- Location: MAGiC MaP
- Nearest town: Stanhope
- Coordinates: 54°44′47″N 2°8′48″W﻿ / ﻿54.74639°N 2.14667°W
- Area: 14.1 ha (35 acres)
- Established: 1976
- Governing body: Natural England
- Website: Slit Woods SSSI

= Slit Woods =

Slitt Woods is a Site of Special Scientific Interest in the Wear Valley district of County Durham, England. It occupies the valley of Middlehope Burn, a tributary of the River Wear, which it joins at Westgate, just south of the site.

The site has a variety of habitats, including woodland, calcareous grassland, fen, and revegetated mine workings.

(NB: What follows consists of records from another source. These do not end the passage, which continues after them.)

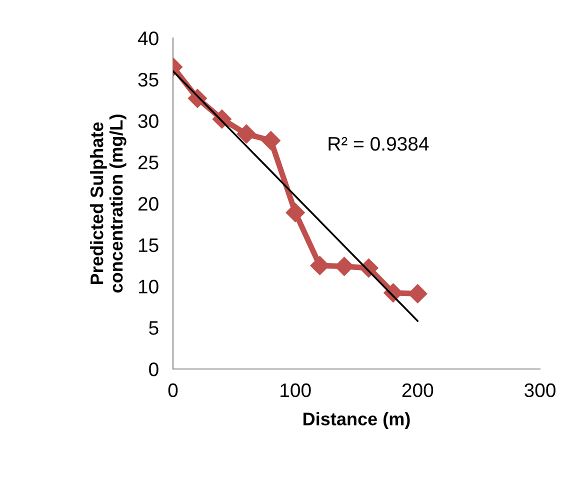  I want to click on y-tick-label: 10, so click(148, 287).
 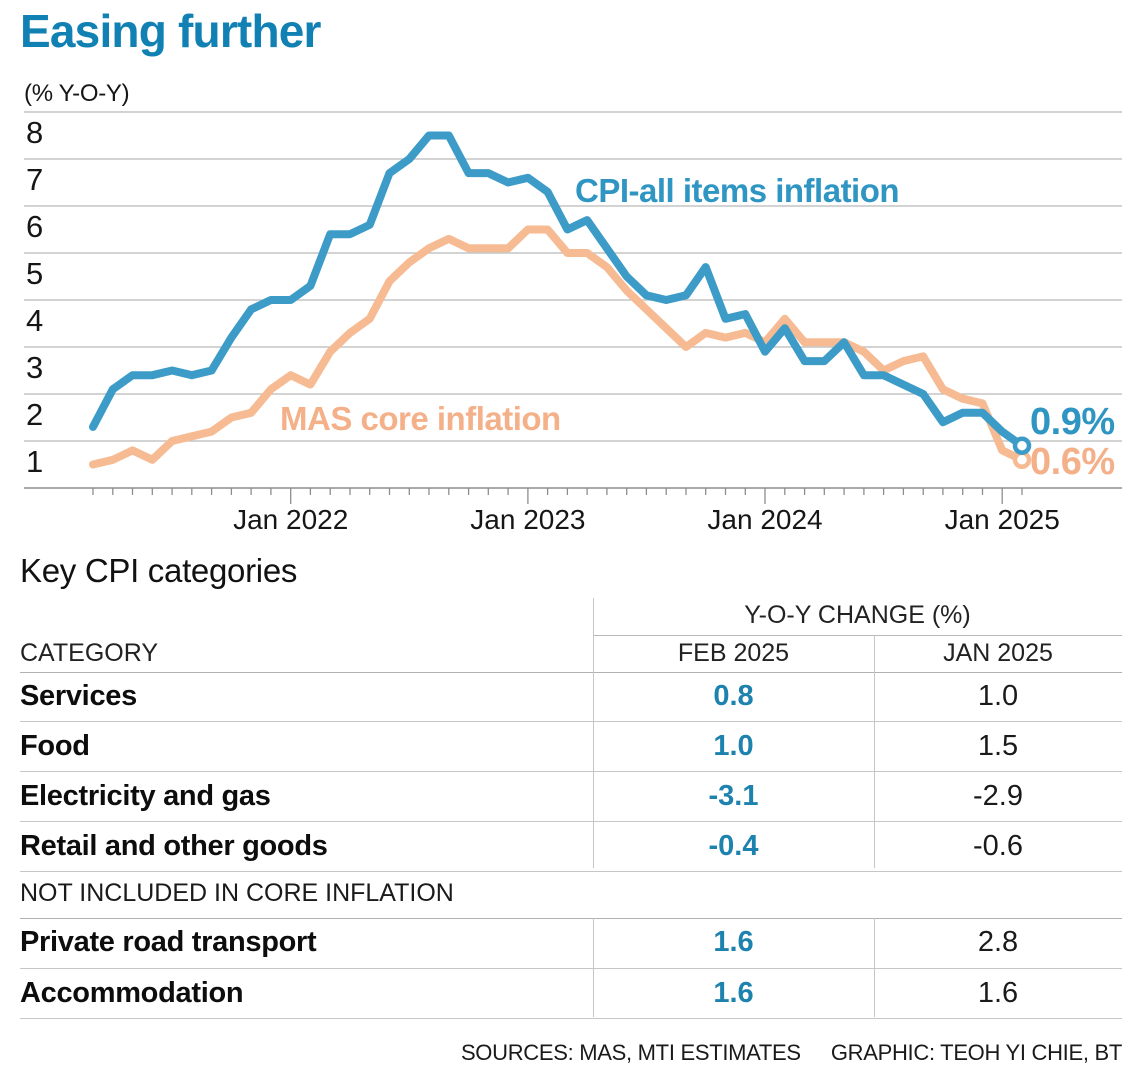 What do you see at coordinates (998, 653) in the screenshot?
I see `column-header-jan-2025: JAN 2025` at bounding box center [998, 653].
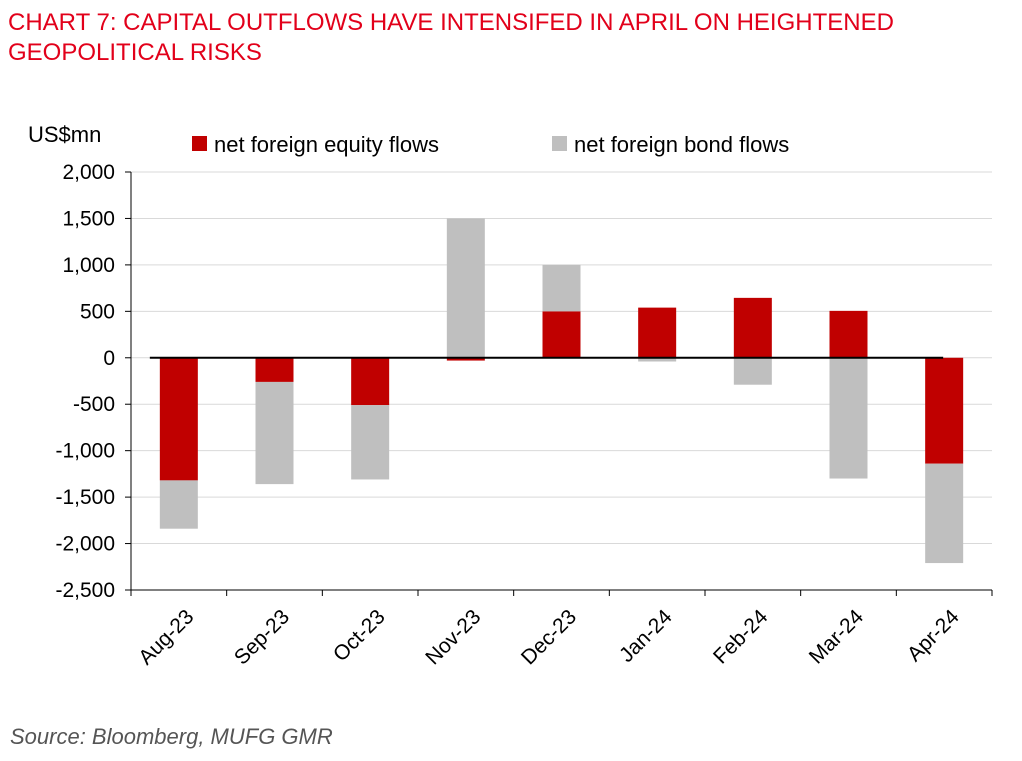  I want to click on y-tick-label: -500, so click(94, 404).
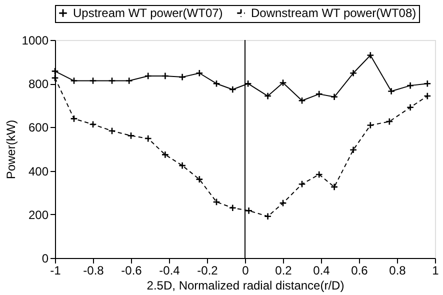 Image resolution: width=443 pixels, height=295 pixels. What do you see at coordinates (436, 271) in the screenshot?
I see `x-tick-label: 1` at bounding box center [436, 271].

The woodland is characterised by ash, Fraxinus excelsior, and wych elm, Ulmus glabra, over an understorey of hazel, Corylus avellana. The ground cover includes great bell-flower, Campanula latifolia, globeflower, Trollius europaeus, wood cranesbill, Geranium sylvaticum, and marsh hawk's-beard, Crepis paludosa.

The site takes in the disused workings of two former lead mines, Slitt Mine and Middlehope Mine. The waste from these mines supports open grassland within which the metallophyte spring sandwort, Minuartia verna, has established itself.